Alltagslärm – er umgibt uns immer und überall! Es gibt den Lärm, der gar nicht vermeidbar ist – Mistkübel können nicht lautlos entleert werden, Autos haben Motorengeräusche, alle Arten von Bauarbeiten sind Lärm erzeugende Tätigkeiten – die absolute Stille kann es da nicht geben, wo Menschen leben.

Daneben gibt es die Alltagsgeräusche: Das Lachen spielender Kinder, das Öffnen der Tür des Nachbarn, das Stimmengewirr vor den Schultüren, und - wenn man Glück hat, dann kommt man an einer offenen Kirchentür vorbei, ein Organist übt gerade und plötzlich trägt uns Musik weit hinaus über den Alltag.

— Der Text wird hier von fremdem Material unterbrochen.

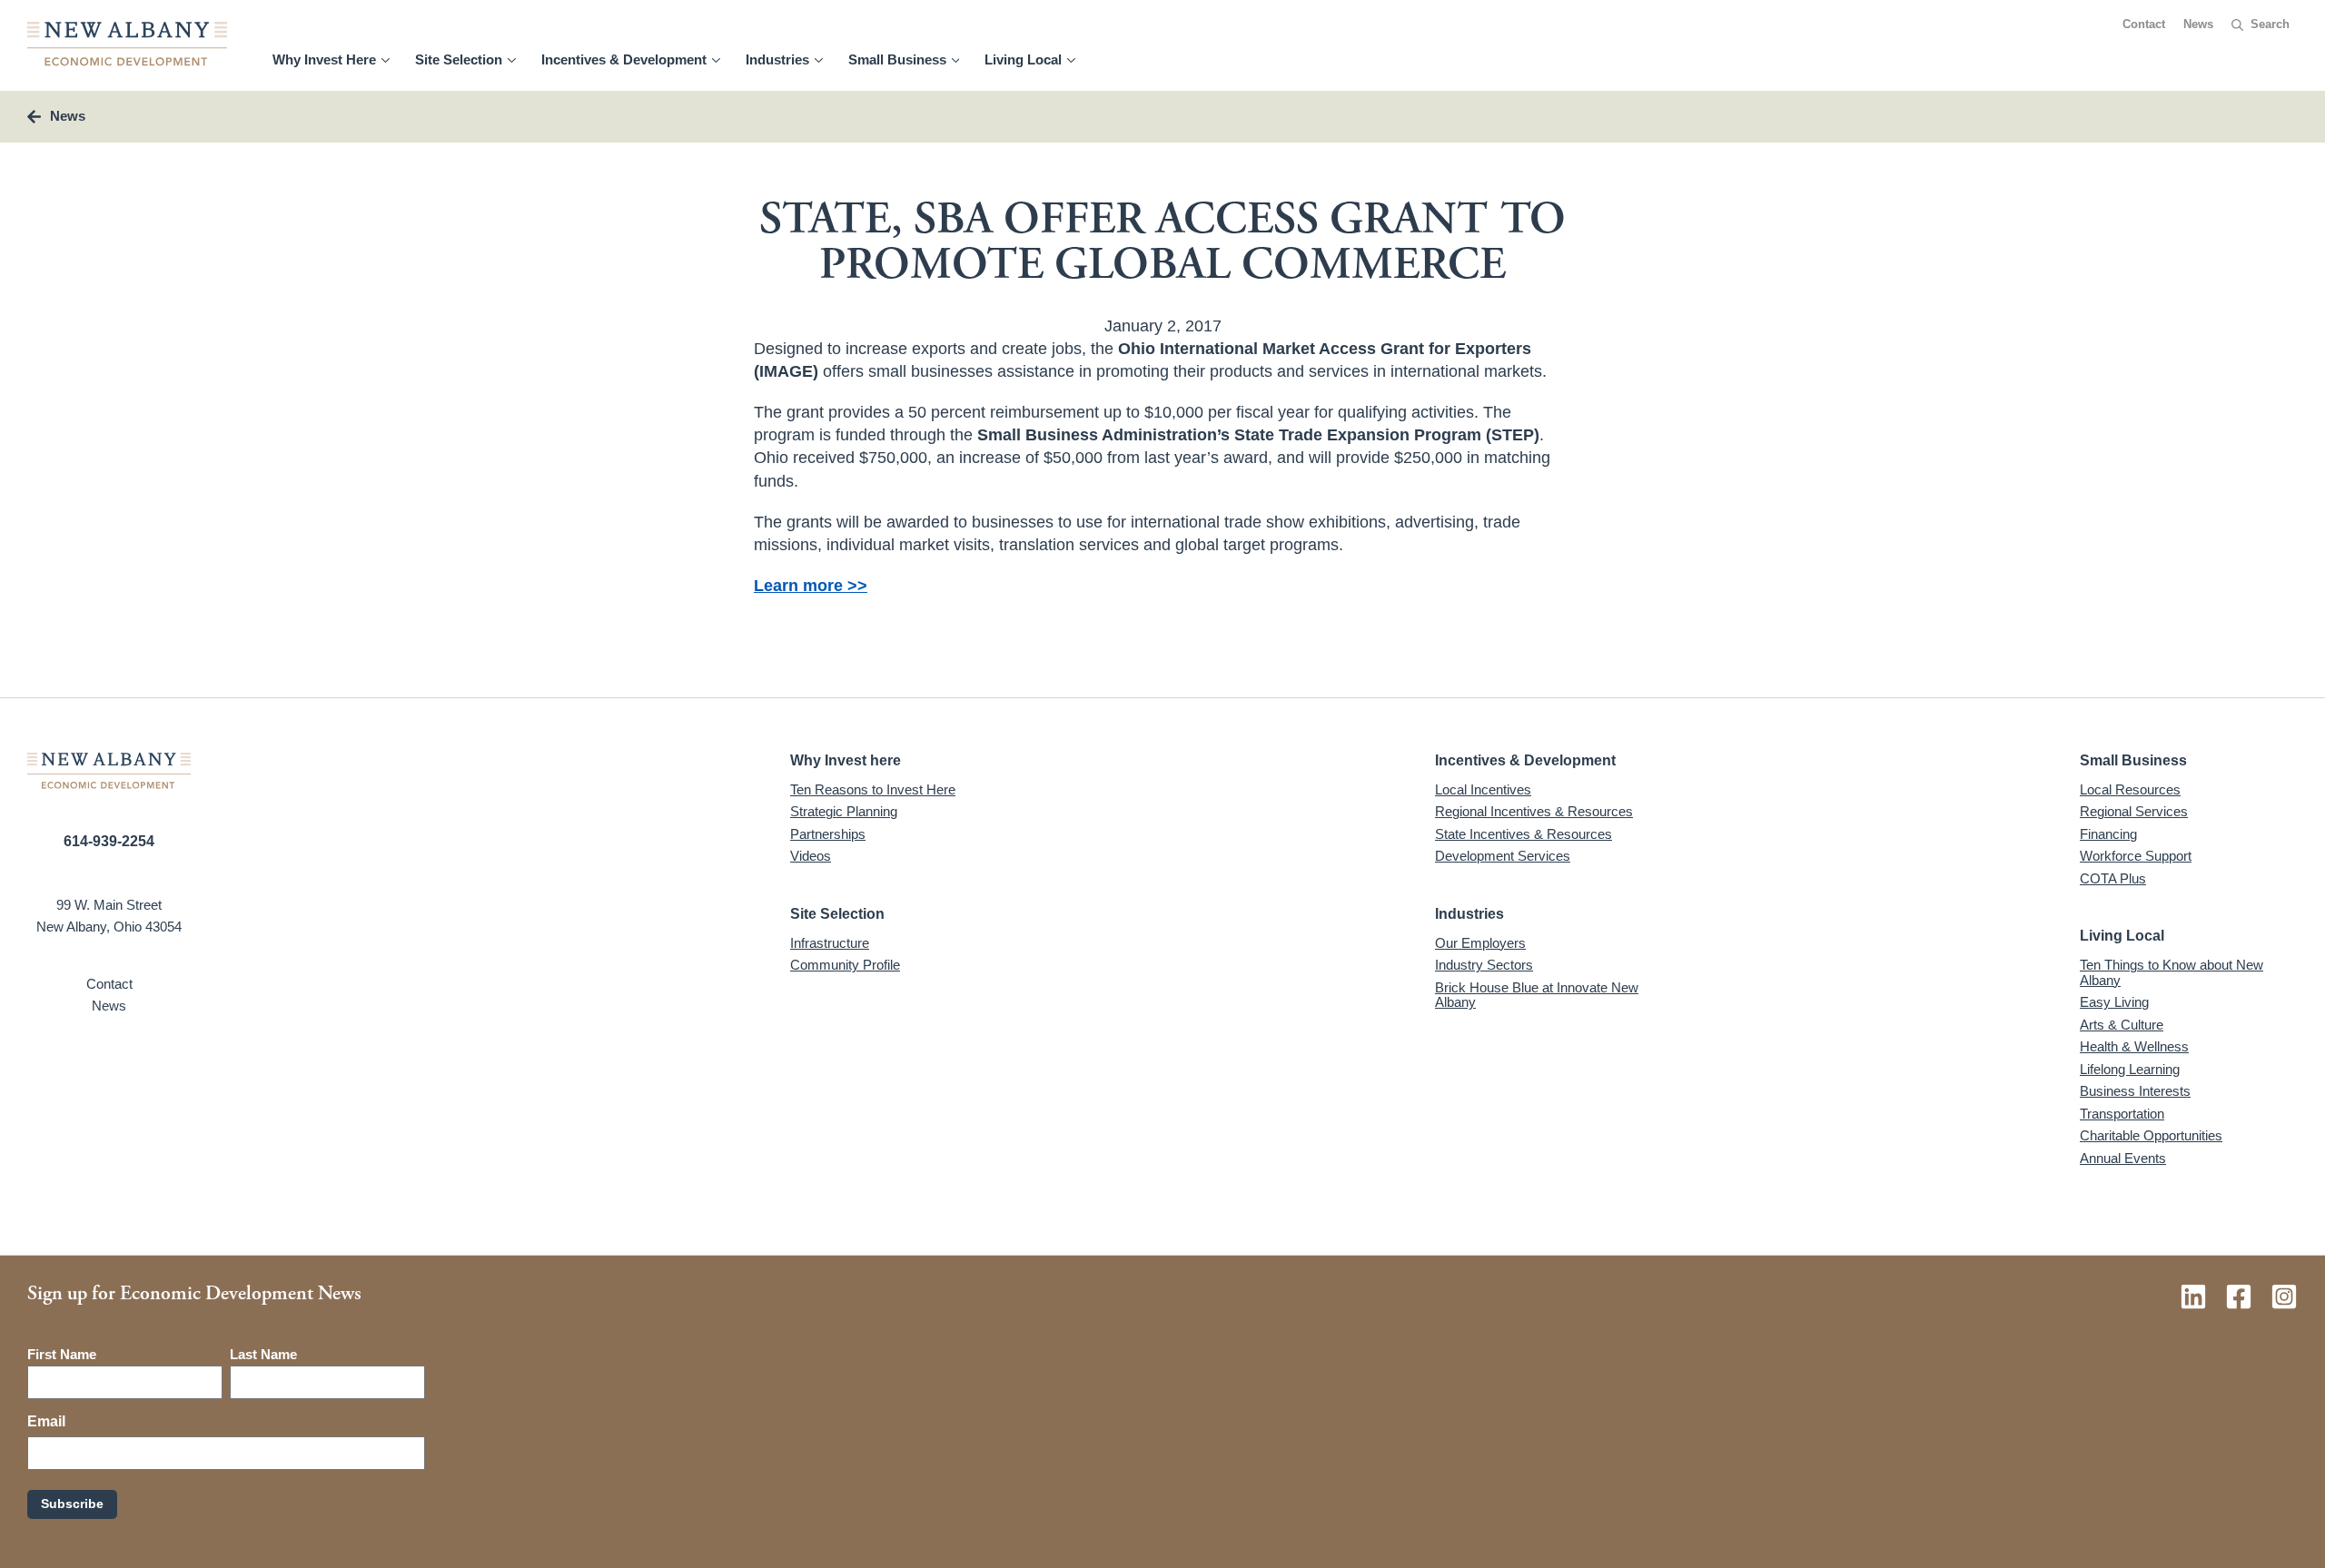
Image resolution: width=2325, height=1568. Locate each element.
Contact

Nicht alles, was uns ungebeten im Alltag „zu Ohren kommt“, ist bloßer Lärm – vieles ist, wenn man genau hinhört, Geräusch oder Ton, die anzeigen, dass wir in Gemeinschaft leben. Für das Glück, nicht ganz allein auf der Welt zu sein, sollte man auch Alltagslärm in allen seinen Formen aushalten können.

 

 

Samstag, 29. September 2007

Alltagsbilder sind es, die jedem von uns zuerst vor Augen kommen, wenn wir Haus und Wohnung verlassen. Was sich am Alltagsbild ändert, hängt ab von der Uhrzeit.

Um 6 Uhr früh schaut die Stadt noch recht verschlafen aus, nur die Geschäfte der Bäcker sind schon geöffnet, wenige Leute sind unterwegs.

Zwischen 7 und 8 Uhr drängen sich in den Straßen die Autos, Fußgänger hasten zur Arbeit, Schulkinder sind unterwegs, vor den Kindergärten werden die ganz Kleinen abgegeben und auch die Türen der Geschäfte öffnen sich.

Mein eigener morgendlicher Weg führt stets in die Domkirche zum täglichen Gebet mit meinen Mitbrüdern. Mein erster Blick dort geht zum Hochaltar – dieser Blick ist zwar einer, den ich täglich dorthin wende und doch viel mehr als ein Alltagsbild. Das von Daniel Gran geschaffene Gemälde zeigt die Apostel Petrus und Paulus in Rom, der Stadt, in der sie beide den Märtyrertod erlitten haben. Und doch zeigen die Gesichter der Apostel eine fast heitere Gelassenheit.

Diese Gelassenheit, die sich nährt aus der Sicherheit, aufgehoben zu sein in Gottes Hand, die wünsche ich allen – auf Ihrem Weg durch den Alltag.